Postby shiv » 10 Feb 2018 00:29

The Valleys in which Lhasa and other cities are situated are down at 3500 meters. The main part of the Tibetan plateau is not to the south of these places but to the north. To the south one finds the Himalaya mountains that rise from the 3500 meter valleys up to 5500 meters or even 6000 meters in places before plunging down into the Indian plains. So the idea that Tibet is a flat table which allows radars to sit at the edge and look down into India is only imagination going wild and guesswork being passed off as geography.

Also even AEW flying at 25000 feet over Tibet will first see the tip and tops of the Himalayan range which are over 5500 meters high and immediately behind those mountain tops there is a shadow area where the AWACS can see nothing. AEW aircraft are a threat but no point making up imaginary stories about them.

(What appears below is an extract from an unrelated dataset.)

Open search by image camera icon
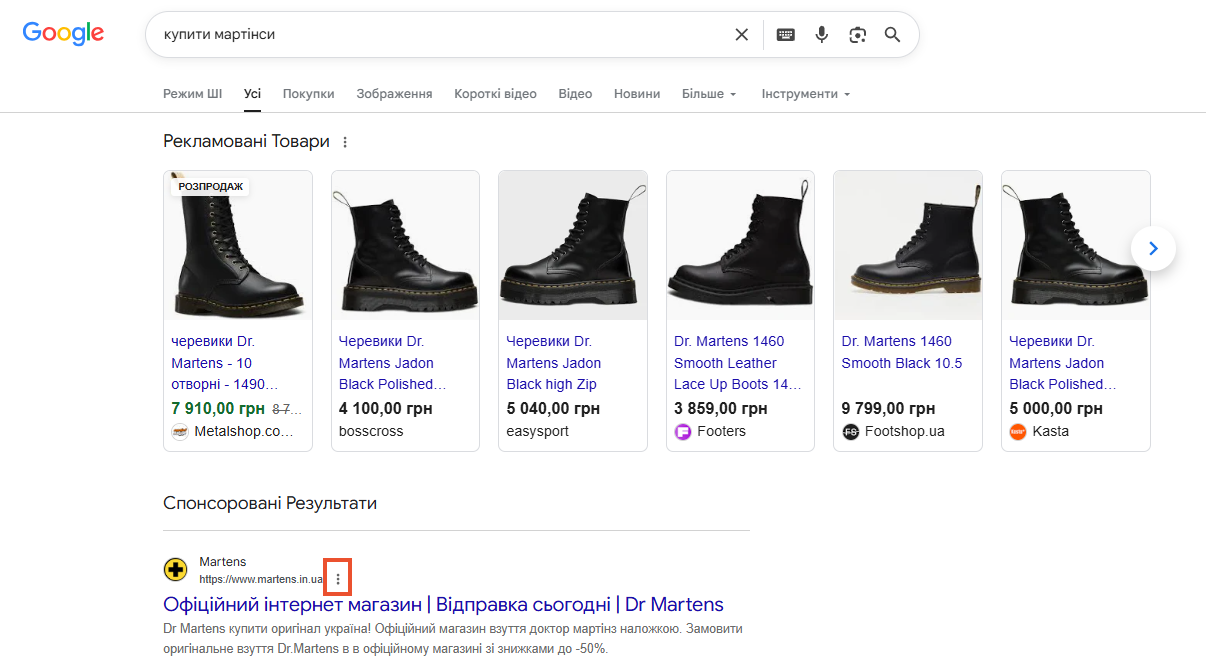Image resolution: width=1206 pixels, height=671 pixels. click(857, 35)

It was suggested on here that India must build/acquire more AWACS to counter Chinese AWACS. That is again rubbish. You don't counter a shield with a shield. You use something to break the shield. Indian AWACS will not counter Chinese AWACS. The answer to Chinese AWACS is the ability to shoot them down and take out airfields and tactics to avoid them using terrain masking - not more AWACS. The story that planes using terrain masking suffer from a kinetic energy disadvantage compared to fighters flying high up ignores the fact that if fighters are masked by terrain those high flying defenders will be blind and only have thumbs in musharraf. Tibet is NOT flat. Only north Tibet - away from India is flattish. Southern Tibet is high mountains that rise higher than the plateau and deep valleys that dip below the average plateau height. Nothing is 100% but the vehement dogma being peddled here as air combat gyan needs to be tempered.